### Problem
Set down, exactly as written, every line from the one containing "資金決済法に基づく表示 (107, 2493)" through the end of the listing.

.....

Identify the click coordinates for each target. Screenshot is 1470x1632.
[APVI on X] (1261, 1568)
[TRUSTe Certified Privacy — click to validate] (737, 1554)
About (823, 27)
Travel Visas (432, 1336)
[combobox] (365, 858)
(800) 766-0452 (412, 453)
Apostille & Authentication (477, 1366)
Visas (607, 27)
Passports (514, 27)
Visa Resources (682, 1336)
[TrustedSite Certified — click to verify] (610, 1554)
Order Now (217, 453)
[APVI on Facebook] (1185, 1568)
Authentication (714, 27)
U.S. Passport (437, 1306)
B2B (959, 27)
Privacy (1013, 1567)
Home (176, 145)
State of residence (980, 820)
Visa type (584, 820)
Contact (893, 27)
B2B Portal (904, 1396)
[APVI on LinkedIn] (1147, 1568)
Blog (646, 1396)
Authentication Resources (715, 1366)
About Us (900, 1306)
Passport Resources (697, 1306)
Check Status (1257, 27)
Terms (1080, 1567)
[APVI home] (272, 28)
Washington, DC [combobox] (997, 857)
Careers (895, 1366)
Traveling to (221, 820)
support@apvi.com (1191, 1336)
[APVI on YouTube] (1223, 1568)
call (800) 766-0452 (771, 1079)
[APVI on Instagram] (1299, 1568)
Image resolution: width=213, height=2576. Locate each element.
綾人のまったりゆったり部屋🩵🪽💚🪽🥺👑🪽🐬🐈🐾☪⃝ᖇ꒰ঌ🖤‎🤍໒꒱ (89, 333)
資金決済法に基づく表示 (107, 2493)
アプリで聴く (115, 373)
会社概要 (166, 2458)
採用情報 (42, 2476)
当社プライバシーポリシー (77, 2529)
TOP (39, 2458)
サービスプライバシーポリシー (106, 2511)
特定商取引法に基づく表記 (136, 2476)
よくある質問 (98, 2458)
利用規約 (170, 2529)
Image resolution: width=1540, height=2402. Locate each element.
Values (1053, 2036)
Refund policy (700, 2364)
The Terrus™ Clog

.....

### Answer box
資金決済法に基づく表示 (107, 2493)
アプリで聴く (115, 373)
会社概要 (166, 2458)
採用情報 (42, 2476)
当社プライバシーポリシー (77, 2529)
TOP (39, 2458)
サービスプライバシーポリシー (106, 2511)
特定商取引法に基づく表記 (136, 2476)
よくある質問 (98, 2458)
利用規約 (170, 2529)
Image resolution: width=1540, height=2402. Locate each element.
Values (1053, 2036)
Refund policy (700, 2364)
The Terrus™ Clog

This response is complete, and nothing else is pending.